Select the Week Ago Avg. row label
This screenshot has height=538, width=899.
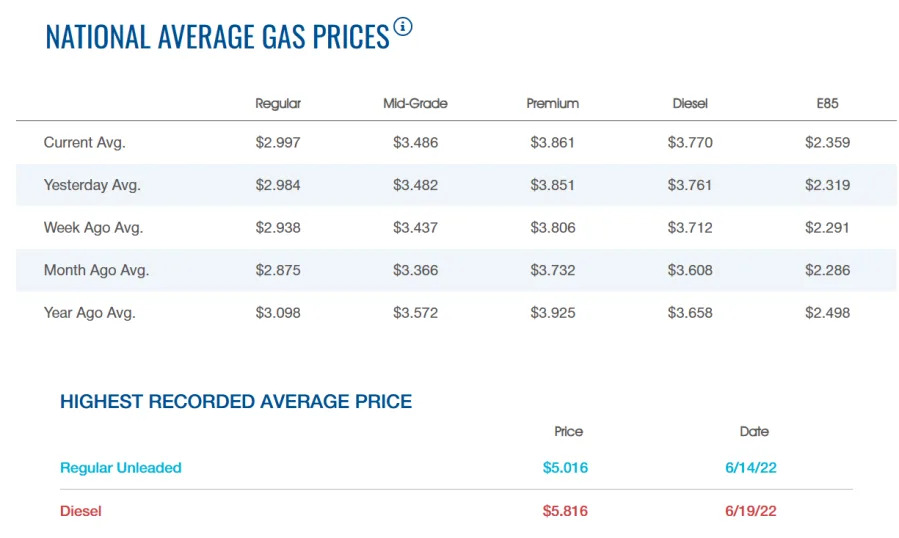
○ ○ ○ ○
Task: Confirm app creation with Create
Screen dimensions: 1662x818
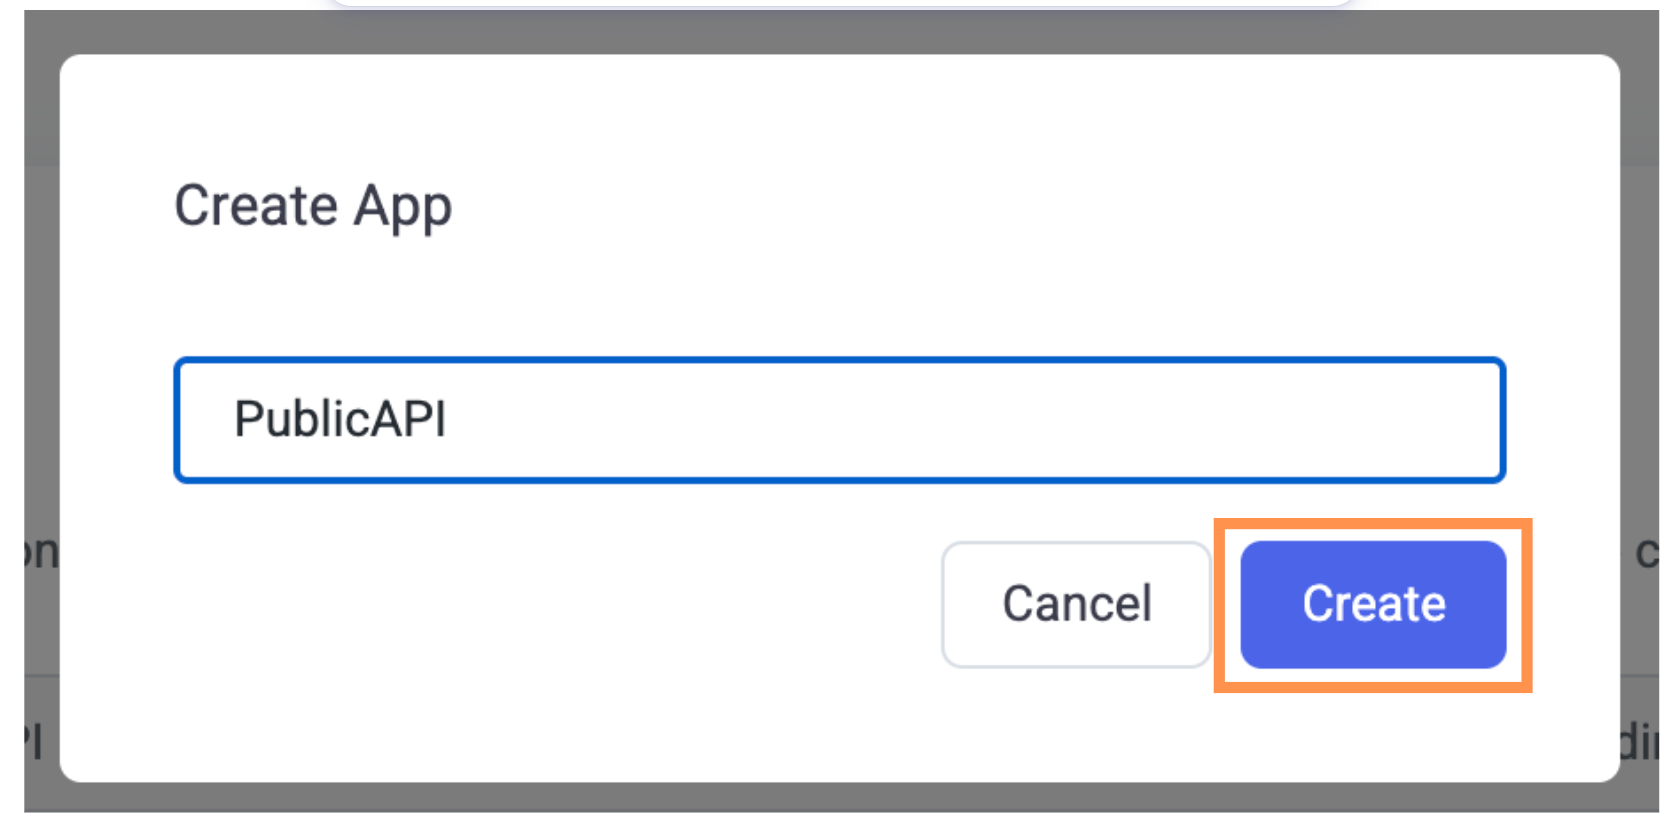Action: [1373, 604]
○ ○ ○ ○
The task
What is needed is a verbatim copy of every line in the records above from the one containing "Select the Week Ago Avg. row label" down to the one containing "This screenshot has height=538, width=899.", both included, and nothing more.

Completed task
Select the Week Ago Avg. row label
This screenshot has height=538, width=899.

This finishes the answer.